The following Care Plans have been designed for use with our patients on the IBD unit at Mount Sinai Hospital. They are standard Care Plans addressing the more common responses seen with illness and surgery. Each Care Plan can be individualized to meet your patient's individual needs.

Type Purpose


Anger experienced post-operatively can be related to a new diagnosis, prolonged and complicated hospital stays, treatments, the unknown, poor relationships with health care providers, or stress.


Anxiety experienced post-operatively can be due to an actual or perceived threat to self-concept, an actual or perceived loss of a significant other, a threat to one’s role function, the unknown.

Body Image

Altered self-concept and change in body image experienced post-operatively can be related to ostomy surgery and the resultant loss of bowel control, and changed body appearance.


Ineffective coping experienced post-operatively can be due to negative self-concept, disapproval by others, inadequate problem-solving, loss-related grief, sudden change in life pattern, recent change in health, inadequate support systems, unanticipated stressful events, occurrence of several major events in a short period of time, unrealistic goals.


Depression experienced post-operatively can be due to stress, hopelessness, helplessness, lack of support systems, chronic illness, chronic pain, palliative care diagnosis, extensive surgery,inadequate coping skills, separation from family, role changes or identity crisis.

Altered Family Processes

Altered family processes can be related to the impact that an ill family member can have on the family system. An illness, hospitalization, surgery, previous diagnoses, coping styles, culture can all place tremendous stress on a family and greatly interfere in keeping a family strong and united.

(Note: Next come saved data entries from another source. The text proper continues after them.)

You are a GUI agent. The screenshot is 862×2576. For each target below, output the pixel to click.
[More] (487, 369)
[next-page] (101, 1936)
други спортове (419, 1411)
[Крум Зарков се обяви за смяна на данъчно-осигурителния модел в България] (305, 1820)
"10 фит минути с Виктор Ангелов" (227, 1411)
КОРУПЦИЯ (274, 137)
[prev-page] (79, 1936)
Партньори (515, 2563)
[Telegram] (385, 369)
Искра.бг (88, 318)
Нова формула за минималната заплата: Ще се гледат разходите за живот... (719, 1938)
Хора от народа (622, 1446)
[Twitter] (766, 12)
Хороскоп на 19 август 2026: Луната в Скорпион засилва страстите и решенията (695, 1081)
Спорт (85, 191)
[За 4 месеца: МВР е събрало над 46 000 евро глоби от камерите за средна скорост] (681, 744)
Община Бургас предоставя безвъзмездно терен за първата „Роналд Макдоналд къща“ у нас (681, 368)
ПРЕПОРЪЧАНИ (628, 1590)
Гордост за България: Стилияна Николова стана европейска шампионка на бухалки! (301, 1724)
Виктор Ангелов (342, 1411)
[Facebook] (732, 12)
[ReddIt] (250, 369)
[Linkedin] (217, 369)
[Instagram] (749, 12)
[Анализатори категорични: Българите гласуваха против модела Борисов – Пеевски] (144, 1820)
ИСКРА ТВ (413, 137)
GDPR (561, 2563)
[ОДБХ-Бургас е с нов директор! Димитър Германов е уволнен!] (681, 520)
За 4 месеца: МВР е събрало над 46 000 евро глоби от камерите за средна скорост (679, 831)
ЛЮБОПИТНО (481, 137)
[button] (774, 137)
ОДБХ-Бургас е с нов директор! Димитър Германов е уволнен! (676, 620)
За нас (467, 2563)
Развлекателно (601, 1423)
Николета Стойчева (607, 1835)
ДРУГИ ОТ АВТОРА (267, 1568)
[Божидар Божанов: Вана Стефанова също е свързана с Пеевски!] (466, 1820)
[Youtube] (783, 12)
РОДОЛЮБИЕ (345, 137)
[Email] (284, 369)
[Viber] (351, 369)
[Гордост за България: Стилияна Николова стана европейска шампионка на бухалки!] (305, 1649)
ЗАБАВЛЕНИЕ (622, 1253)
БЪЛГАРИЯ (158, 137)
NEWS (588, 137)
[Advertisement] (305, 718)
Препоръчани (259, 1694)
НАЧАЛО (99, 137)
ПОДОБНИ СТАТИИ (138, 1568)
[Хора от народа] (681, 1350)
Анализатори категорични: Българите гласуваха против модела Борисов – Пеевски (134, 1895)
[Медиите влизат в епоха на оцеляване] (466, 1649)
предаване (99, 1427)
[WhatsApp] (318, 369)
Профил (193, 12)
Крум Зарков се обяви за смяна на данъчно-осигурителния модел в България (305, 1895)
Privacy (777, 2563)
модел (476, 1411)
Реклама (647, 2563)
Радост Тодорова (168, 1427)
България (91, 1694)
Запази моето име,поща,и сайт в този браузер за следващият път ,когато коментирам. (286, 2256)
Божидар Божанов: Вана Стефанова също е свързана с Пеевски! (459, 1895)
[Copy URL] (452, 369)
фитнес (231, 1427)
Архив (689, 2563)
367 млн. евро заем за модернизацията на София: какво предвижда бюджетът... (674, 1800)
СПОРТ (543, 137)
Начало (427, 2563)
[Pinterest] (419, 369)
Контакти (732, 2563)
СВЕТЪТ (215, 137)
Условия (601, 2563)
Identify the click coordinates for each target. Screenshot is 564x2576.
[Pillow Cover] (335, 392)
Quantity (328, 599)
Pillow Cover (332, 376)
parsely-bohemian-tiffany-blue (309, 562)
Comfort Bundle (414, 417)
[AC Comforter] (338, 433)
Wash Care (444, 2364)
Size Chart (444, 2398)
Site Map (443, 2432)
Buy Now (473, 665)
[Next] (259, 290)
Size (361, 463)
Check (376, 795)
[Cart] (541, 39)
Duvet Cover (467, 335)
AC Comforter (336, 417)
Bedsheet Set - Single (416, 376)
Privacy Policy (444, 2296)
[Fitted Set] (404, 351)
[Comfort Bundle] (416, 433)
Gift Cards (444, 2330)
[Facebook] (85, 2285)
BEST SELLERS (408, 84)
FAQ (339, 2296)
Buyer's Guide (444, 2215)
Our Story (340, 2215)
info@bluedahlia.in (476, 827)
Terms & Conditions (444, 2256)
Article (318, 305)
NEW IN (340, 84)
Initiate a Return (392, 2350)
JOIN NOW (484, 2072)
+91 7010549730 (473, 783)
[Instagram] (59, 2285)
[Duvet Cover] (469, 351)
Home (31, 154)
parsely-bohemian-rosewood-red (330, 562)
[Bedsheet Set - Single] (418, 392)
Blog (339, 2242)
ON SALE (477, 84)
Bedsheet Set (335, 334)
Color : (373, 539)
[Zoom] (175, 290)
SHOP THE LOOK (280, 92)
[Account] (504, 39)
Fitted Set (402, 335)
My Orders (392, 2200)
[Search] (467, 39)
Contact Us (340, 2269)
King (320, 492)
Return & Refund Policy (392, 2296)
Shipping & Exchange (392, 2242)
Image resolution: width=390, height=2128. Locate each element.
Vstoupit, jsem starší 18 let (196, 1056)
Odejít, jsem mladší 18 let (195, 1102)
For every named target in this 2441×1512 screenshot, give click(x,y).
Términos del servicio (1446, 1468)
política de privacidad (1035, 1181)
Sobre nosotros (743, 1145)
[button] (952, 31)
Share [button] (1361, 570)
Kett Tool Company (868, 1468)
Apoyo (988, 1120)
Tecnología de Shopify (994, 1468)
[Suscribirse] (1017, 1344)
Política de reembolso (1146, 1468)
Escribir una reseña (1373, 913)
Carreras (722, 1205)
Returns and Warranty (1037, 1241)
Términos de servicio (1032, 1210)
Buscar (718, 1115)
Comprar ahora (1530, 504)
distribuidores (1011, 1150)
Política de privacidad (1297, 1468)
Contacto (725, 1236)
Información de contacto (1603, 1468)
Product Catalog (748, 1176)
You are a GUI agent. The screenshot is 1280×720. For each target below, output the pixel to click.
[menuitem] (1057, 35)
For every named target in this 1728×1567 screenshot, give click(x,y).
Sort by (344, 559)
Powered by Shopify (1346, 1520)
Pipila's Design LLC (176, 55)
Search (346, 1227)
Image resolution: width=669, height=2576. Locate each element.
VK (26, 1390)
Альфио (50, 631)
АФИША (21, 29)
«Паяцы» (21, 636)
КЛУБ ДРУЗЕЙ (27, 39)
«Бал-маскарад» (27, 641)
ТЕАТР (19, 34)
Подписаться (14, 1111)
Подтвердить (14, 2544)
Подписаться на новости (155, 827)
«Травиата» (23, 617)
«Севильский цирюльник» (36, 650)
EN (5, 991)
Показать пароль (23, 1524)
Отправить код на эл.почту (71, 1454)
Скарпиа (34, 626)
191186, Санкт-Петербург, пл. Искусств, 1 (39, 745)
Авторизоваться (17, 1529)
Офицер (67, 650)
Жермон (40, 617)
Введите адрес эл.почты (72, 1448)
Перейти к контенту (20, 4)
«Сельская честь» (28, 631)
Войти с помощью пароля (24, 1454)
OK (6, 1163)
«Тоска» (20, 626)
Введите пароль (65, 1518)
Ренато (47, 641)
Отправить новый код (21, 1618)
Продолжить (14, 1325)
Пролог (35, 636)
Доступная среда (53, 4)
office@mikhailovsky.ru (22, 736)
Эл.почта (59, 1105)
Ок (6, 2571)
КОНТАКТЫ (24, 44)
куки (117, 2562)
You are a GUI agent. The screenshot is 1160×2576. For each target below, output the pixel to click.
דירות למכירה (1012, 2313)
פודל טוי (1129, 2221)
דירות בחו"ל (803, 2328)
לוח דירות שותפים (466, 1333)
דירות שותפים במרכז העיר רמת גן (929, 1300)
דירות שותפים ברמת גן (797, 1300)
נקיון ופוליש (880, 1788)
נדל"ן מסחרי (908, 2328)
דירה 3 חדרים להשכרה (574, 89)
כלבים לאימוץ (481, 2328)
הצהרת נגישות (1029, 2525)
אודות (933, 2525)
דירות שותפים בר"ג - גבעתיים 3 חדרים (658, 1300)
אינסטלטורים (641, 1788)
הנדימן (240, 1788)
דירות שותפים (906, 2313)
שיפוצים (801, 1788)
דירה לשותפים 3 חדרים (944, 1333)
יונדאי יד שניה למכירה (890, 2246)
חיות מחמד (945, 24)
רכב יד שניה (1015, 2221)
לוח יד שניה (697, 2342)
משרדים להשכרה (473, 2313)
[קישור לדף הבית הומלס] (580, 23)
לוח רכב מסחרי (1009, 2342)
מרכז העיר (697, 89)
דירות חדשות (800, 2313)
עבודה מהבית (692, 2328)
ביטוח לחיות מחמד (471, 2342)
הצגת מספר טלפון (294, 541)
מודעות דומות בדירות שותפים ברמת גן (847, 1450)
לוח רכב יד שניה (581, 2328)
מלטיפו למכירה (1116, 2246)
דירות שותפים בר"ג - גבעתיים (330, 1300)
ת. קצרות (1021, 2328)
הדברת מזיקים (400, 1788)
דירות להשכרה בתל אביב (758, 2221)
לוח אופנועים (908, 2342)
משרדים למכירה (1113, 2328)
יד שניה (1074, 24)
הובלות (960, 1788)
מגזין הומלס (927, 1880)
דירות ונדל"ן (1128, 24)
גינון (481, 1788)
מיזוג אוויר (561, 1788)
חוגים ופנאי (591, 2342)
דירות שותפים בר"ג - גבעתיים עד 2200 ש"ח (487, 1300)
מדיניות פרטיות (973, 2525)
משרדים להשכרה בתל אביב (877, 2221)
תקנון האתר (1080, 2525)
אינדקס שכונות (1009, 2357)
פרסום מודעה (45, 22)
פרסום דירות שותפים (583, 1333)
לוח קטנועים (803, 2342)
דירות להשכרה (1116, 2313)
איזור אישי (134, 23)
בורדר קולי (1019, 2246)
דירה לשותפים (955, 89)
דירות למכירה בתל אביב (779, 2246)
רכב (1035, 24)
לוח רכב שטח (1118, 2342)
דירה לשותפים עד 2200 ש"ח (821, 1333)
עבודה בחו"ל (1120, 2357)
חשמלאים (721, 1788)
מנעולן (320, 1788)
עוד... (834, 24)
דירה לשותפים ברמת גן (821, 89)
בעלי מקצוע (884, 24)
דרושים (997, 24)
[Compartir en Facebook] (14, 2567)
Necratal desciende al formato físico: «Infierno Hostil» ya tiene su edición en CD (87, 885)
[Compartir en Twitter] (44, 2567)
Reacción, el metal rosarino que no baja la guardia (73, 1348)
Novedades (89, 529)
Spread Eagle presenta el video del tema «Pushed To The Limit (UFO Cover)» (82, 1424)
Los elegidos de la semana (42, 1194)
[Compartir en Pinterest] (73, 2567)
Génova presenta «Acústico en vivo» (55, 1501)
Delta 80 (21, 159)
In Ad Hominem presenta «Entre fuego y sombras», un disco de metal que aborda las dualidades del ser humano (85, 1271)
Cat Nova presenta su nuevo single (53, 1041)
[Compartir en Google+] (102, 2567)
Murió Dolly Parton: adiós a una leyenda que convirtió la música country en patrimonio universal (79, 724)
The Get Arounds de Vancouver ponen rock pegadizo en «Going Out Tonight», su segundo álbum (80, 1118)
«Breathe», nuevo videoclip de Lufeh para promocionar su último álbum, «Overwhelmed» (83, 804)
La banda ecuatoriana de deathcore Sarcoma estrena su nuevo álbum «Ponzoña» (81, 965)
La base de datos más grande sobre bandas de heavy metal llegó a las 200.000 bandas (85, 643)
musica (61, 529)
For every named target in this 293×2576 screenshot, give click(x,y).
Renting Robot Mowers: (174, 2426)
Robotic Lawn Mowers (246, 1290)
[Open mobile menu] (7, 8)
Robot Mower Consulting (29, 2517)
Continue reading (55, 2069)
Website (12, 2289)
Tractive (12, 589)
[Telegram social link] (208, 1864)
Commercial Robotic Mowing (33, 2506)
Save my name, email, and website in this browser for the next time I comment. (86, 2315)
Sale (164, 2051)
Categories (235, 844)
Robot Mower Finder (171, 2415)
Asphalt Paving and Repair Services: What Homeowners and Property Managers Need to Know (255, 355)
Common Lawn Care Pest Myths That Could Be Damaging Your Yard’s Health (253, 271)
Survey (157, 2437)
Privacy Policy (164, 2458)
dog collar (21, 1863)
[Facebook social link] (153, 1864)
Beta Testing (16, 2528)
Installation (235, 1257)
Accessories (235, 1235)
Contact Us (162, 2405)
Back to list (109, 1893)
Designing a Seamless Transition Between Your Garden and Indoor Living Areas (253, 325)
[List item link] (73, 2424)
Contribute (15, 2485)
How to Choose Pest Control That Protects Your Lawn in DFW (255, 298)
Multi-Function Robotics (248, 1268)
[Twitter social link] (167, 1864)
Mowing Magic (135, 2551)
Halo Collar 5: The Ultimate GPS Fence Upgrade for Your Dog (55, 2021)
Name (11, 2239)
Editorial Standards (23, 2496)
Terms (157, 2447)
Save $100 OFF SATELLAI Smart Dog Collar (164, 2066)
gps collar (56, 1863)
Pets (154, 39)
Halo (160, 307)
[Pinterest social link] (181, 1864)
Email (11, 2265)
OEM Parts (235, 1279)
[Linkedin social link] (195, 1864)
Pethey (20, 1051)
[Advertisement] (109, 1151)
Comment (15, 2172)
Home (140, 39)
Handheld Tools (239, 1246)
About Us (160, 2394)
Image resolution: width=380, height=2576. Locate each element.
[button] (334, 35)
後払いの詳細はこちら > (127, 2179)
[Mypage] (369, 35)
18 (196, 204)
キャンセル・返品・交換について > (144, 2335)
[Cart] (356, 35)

Hopelessness experienced post-operatively can be related to chronic illness, treatments (prolonged TPN), failing or deteriorating physiologic condition (prolonged pain, impaired body image), separation from significant others (inability to participate in work, social activities).

Manipulative Behaviour

Manipulative behaviour is a coping mechanism sometimes used by patients when faced with stress. It can be very destructive and can greatly interfere in the nurse/patient relationship.


Powerlessness experienced post-operatively can be related to lack of knowledge, previous inadequate coping patterns, and insufficient decision-making opportunities.